Repeat each of the rows below word for word.

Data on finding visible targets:
====
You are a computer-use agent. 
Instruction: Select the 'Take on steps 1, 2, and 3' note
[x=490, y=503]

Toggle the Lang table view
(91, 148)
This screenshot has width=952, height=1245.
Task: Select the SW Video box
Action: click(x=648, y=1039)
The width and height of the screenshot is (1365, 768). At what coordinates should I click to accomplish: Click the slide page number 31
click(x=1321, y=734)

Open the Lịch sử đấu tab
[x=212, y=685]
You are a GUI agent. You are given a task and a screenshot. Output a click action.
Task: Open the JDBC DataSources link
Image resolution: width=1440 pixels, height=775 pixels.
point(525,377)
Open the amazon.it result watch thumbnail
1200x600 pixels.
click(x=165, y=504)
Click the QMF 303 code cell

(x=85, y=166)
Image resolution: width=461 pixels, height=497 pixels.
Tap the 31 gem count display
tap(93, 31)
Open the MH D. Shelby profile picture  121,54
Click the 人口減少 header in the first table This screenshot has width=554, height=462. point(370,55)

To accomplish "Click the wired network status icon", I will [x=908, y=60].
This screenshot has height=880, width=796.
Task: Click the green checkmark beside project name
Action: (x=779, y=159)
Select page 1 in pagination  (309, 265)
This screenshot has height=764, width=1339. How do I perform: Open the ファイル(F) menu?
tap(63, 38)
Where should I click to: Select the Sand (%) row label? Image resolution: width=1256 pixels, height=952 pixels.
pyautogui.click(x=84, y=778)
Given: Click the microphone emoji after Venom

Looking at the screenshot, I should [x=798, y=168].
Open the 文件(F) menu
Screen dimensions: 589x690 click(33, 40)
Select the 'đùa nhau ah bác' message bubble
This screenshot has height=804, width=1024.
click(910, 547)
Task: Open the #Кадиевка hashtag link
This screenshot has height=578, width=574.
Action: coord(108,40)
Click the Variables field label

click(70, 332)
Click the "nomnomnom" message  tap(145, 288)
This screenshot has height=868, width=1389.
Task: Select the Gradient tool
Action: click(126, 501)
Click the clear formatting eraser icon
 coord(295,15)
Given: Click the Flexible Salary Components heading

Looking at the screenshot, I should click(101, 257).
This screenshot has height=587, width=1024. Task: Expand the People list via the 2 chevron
====
■ **Full answer**:
You are a computer-use agent. 
Instruction: Select the 'Take on steps 1, 2, and 3' note
[x=490, y=503]

Toggle the Lang table view
(91, 148)
This screenshot has width=952, height=1245.
Task: Select the SW Video box
Action: click(x=648, y=1039)
The width and height of the screenshot is (1365, 768). At what coordinates should I click to accomplish: Click the slide page number 31
click(x=1321, y=734)

Open the Lịch sử đấu tab
[x=212, y=685]
You are a GUI agent. You are given a task and a screenshot. Output a click action.
Task: Open the JDBC DataSources link
Image resolution: width=1440 pixels, height=775 pixels.
point(525,377)
Open the amazon.it result watch thumbnail
1200x600 pixels.
click(x=165, y=504)
Click the QMF 303 code cell

(x=85, y=166)
Image resolution: width=461 pixels, height=497 pixels.
Tap the 31 gem count display
tap(93, 31)
Open the MH D. Shelby profile picture  121,54
Click the 人口減少 header in the first table This screenshot has width=554, height=462. point(370,55)

To accomplish "Click the wired network status icon", I will [x=908, y=60].
This screenshot has height=880, width=796.
Task: Click the green checkmark beside project name
Action: (x=779, y=159)
Select page 1 in pagination  (309, 265)
This screenshot has height=764, width=1339. How do I perform: Open the ファイル(F) menu?
tap(63, 38)
Where should I click to: Select the Sand (%) row label? Image resolution: width=1256 pixels, height=952 pixels.
pyautogui.click(x=84, y=778)
Given: Click the microphone emoji after Venom

Looking at the screenshot, I should [x=798, y=168].
Open the 文件(F) menu
Screen dimensions: 589x690 click(33, 40)
Select the 'đùa nhau ah bác' message bubble
This screenshot has height=804, width=1024.
click(910, 547)
Task: Open the #Кадиевка hashtag link
This screenshot has height=578, width=574.
Action: coord(108,40)
Click the Variables field label

click(70, 332)
Click the "nomnomnom" message  tap(145, 288)
This screenshot has height=868, width=1389.
Task: Select the Gradient tool
Action: click(126, 501)
Click the clear formatting eraser icon
 coord(295,15)
Given: Click the Flexible Salary Components heading

Looking at the screenshot, I should click(101, 257).
This screenshot has height=587, width=1024. Task: Expand the People list via the 2 chevron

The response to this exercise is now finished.